▶ **REQUIREMENT**:
Upon reaching the line containing "1568x774 pixels.", output that line and all remaining lines exactly, through the end of the entries, and output nothing before it.

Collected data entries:
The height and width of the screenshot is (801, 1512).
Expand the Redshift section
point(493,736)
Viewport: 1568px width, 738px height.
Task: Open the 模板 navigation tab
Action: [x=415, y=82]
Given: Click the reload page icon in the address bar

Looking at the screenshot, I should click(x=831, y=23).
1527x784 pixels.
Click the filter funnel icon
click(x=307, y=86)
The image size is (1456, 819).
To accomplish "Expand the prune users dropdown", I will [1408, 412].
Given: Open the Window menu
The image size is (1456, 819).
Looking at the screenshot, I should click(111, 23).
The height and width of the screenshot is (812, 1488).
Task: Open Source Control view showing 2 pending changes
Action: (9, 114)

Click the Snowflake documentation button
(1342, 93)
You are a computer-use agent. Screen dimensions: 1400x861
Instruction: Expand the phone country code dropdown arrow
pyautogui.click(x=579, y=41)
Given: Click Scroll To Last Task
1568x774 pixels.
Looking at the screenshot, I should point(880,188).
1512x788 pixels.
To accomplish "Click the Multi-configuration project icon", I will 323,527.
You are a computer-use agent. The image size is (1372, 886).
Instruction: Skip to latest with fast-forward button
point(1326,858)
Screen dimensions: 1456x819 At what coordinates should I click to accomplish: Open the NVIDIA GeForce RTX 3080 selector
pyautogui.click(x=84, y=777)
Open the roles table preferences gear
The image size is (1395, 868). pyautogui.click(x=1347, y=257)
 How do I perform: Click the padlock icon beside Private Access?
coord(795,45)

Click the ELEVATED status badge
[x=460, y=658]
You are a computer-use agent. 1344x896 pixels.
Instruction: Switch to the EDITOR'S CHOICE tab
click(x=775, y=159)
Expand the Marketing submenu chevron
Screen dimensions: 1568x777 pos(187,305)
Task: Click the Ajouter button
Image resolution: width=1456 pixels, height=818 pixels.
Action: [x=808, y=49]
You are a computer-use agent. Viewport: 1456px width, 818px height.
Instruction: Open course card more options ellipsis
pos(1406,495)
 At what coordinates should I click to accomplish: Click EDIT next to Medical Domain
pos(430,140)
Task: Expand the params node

▶ **ANSWER TO THE PROBLEM**:
1568x774 pixels.
Looking at the screenshot, I should point(880,188).
1512x788 pixels.
To accomplish "Click the Multi-configuration project icon", I will 323,527.
You are a computer-use agent. The image size is (1372, 886).
Instruction: Skip to latest with fast-forward button
point(1326,858)
Screen dimensions: 1456x819 At what coordinates should I click to accomplish: Open the NVIDIA GeForce RTX 3080 selector
pyautogui.click(x=84, y=777)
Open the roles table preferences gear
The image size is (1395, 868). pyautogui.click(x=1347, y=257)
 How do I perform: Click the padlock icon beside Private Access?
coord(795,45)

Click the ELEVATED status badge
[x=460, y=658]
You are a computer-use agent. 1344x896 pixels.
Instruction: Switch to the EDITOR'S CHOICE tab
click(x=775, y=159)
Expand the Marketing submenu chevron
Screen dimensions: 1568x777 pos(187,305)
Task: Click the Ajouter button
Image resolution: width=1456 pixels, height=818 pixels.
Action: [x=808, y=49]
You are a computer-use agent. Viewport: 1456px width, 818px height.
Instruction: Open course card more options ellipsis
pos(1406,495)
 At what coordinates should I click to accomplish: Click EDIT next to Medical Domain
pos(430,140)
Task: Expand the params node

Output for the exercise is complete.